Malgré son jeune âge, Ryūnosuke Akutagawa, auteur japonais du début du XXe siècle a très vite connu le succès en écrivant de nombreuses nouvelles souvent inspirées de contes anciens. Rashômon est très certainement la plus célèbre, grâce notamment à son adaptation sur grand écran en 1950 par l'un des maîtres du cinéma nippon, Akira Kurosawa. Malgré le titre du film, celui-ci prend l'essentiel de sa source dans une autre histoire d'Akutagawa, Dans le fourré.
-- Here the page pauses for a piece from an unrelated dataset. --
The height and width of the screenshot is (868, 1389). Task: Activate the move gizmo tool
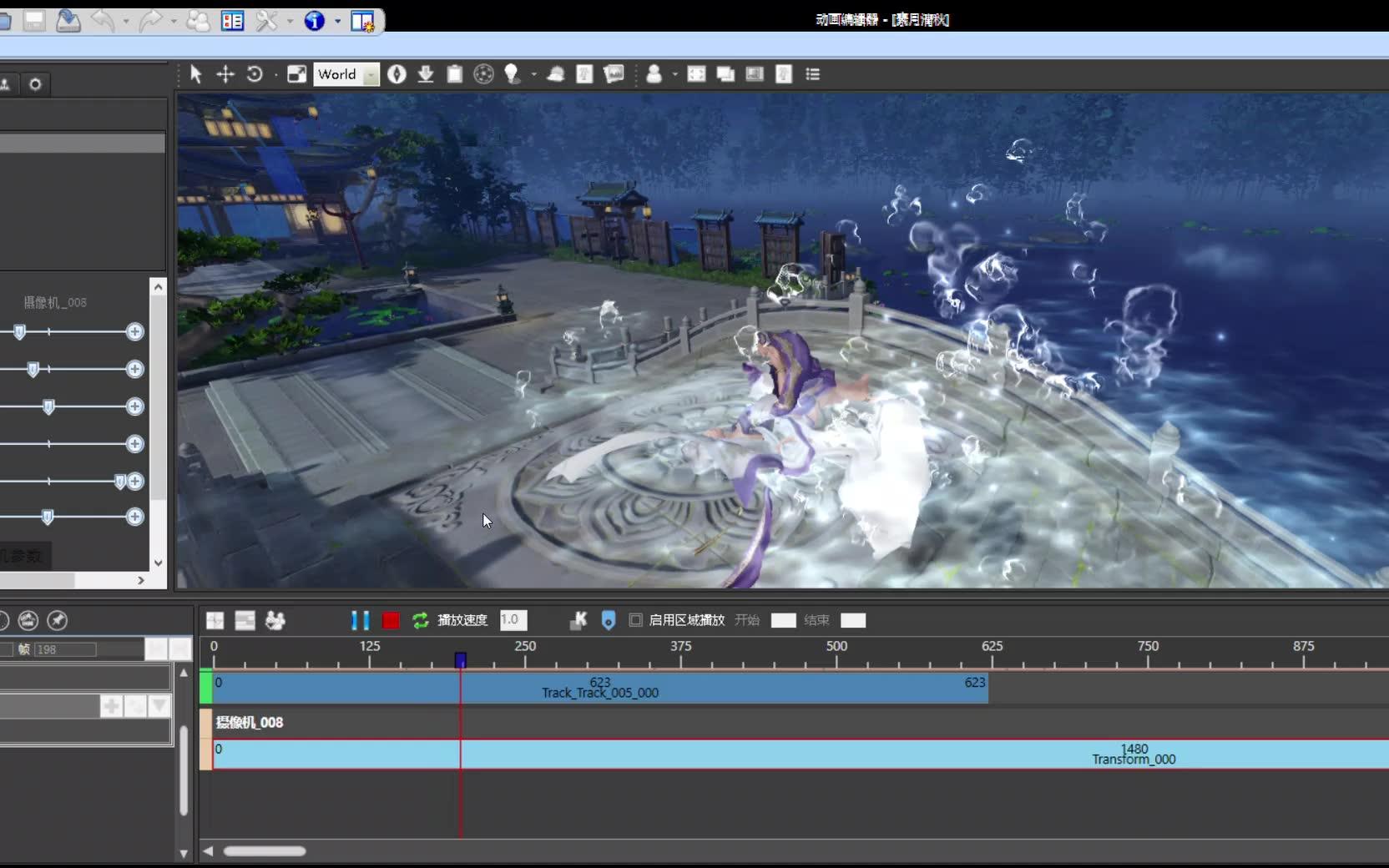225,74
M.K. Deville a repris ces deux écrits pour élaborer un scénario inédit mais qui reste néanmoins très fidèle à la version originale. Le postulat de base est simple : un meurtre, trois suspects. Le déroulement de l'enquête l'est beaucoup moins puisque les trois principaux protagonistes, dont une sorcière se faisant le porte-parole du défunt, s'accusent à tour de rôle de l'assassinat. La question n'est pas tant de savoir qui dit la vérité mais plutôt d'essayer de comprendre pourquoi chacun veut être condamné pour un crime qu'il n'a pas commis. Les codes de l'honneur ainsi que la place de la femme dans la société japonaise aux alentours du XIe siècle sont au centre de ce récit de presque 140 pages. L'utilisation de flashbacks permet de considérer chaque point de vue sans nuire à la fluidité. De même, l'apparition d'un joueur de flûte au visage masqué, une sorte de narrateur virtuel, évite l'emploi de trop longs récitatifs tout en s'intégrant parfaitement dans l'ambiance médiévale de ce conte asiatique.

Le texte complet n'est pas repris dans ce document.